Ugly Side of Tort Immunity for State Employees

The ugly downside of the immunity granted local government officials in official actions was in full display in a recent Illinois case.

Three teachers were allegedly accused of forcing a teenage girl with the brain function of an 8 year-old and in a wheelchair to clean blood from a school bathroom after she need assistance with her menstrual cycle.  According the Chicago Tribune, the teachers did not ascertain whether the blood had come from her before requiring her to clean it up. NO matter how you read this it sounds downright cruel for the teachers to treat a child, any child this way.

The parents, justifiably appalled, took action by filing suit. Unfortunately, the Tort Immunity Act in Illinois stood in the way.

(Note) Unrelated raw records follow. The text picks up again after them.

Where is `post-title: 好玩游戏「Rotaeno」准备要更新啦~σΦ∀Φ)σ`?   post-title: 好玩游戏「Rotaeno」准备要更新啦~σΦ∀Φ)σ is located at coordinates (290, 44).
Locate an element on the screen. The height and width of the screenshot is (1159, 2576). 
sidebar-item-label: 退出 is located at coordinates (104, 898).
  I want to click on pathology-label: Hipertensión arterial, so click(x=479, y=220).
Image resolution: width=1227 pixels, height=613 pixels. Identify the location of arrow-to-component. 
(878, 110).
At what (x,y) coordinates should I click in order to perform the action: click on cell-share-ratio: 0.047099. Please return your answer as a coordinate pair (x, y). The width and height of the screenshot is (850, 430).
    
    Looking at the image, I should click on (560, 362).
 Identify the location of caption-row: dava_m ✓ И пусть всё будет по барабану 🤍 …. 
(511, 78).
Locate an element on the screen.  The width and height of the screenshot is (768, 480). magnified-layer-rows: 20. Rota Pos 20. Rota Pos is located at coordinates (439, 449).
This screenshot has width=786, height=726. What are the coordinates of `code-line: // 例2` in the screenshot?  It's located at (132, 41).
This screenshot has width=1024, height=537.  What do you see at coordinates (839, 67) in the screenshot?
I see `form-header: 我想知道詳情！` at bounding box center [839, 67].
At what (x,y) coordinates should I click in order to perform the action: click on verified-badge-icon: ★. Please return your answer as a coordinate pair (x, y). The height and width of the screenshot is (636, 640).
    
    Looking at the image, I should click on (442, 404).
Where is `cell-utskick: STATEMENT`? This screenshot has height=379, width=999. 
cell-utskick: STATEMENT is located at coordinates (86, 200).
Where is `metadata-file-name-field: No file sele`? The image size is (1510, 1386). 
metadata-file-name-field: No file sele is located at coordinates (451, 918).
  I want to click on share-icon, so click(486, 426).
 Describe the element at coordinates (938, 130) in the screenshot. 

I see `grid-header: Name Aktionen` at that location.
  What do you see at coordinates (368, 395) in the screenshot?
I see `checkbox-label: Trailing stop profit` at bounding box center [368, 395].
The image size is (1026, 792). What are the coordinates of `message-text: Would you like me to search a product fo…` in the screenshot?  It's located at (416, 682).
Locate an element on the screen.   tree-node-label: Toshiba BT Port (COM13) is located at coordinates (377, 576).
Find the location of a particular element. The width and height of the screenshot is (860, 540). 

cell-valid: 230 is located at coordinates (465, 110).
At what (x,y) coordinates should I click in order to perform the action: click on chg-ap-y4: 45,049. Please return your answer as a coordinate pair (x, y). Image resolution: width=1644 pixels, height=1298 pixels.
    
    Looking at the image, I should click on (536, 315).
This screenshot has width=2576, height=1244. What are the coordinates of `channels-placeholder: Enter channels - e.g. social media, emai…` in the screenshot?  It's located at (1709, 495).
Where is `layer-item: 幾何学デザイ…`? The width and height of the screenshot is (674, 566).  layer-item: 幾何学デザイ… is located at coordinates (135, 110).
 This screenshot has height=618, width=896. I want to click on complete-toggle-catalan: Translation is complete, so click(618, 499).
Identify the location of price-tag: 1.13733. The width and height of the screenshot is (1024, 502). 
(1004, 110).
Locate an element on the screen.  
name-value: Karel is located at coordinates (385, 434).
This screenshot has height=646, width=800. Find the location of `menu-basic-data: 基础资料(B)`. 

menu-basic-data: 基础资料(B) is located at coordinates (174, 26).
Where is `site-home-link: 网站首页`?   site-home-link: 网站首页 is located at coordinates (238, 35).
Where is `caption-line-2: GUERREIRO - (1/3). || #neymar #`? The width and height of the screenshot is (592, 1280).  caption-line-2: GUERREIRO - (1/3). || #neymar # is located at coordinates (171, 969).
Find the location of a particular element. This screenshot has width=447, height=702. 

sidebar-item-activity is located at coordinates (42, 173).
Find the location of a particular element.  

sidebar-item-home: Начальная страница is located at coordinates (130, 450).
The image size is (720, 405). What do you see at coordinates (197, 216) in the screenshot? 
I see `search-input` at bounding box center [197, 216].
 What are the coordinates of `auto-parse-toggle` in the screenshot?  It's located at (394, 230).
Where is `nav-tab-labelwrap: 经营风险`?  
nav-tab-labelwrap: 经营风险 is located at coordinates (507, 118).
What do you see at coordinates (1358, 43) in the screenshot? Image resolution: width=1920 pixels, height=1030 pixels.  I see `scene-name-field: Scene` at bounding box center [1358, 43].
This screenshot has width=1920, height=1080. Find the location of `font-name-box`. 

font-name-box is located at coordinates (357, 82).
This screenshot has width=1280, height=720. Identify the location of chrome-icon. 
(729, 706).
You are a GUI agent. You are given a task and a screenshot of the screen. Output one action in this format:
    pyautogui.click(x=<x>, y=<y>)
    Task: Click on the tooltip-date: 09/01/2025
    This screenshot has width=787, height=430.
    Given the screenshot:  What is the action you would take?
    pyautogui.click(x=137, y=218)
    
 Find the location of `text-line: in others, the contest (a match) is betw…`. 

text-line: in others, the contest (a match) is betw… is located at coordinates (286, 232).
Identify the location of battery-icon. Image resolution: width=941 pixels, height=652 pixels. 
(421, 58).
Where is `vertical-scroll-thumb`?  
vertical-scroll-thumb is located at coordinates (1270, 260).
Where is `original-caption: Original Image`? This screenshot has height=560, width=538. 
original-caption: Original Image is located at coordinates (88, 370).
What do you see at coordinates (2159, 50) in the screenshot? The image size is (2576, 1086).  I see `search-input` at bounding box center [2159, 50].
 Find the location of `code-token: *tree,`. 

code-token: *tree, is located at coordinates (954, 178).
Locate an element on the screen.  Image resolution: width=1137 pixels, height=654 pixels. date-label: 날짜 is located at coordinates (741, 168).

Under that act, government employees carrying out duties in their official capacity are immune from liability. Hence, forcing a mentally handicapped child to clean up blood that may or may not have been her own is okay. Why? There was no policy in effect to deal with such a scenario hence the teachers could use their discretion on how to handle the incident.

Other states have similar statutes and protect government employees from tort liability.

Here in Maryland, state employees have sovereign immunity for acts or omissions if if the acts are made without malice or gross negligence.

In addition, individuals can sue state actors under the Maryland Tort Claims Act which has strict filing guidelines and limitation on the amount of the recovery available.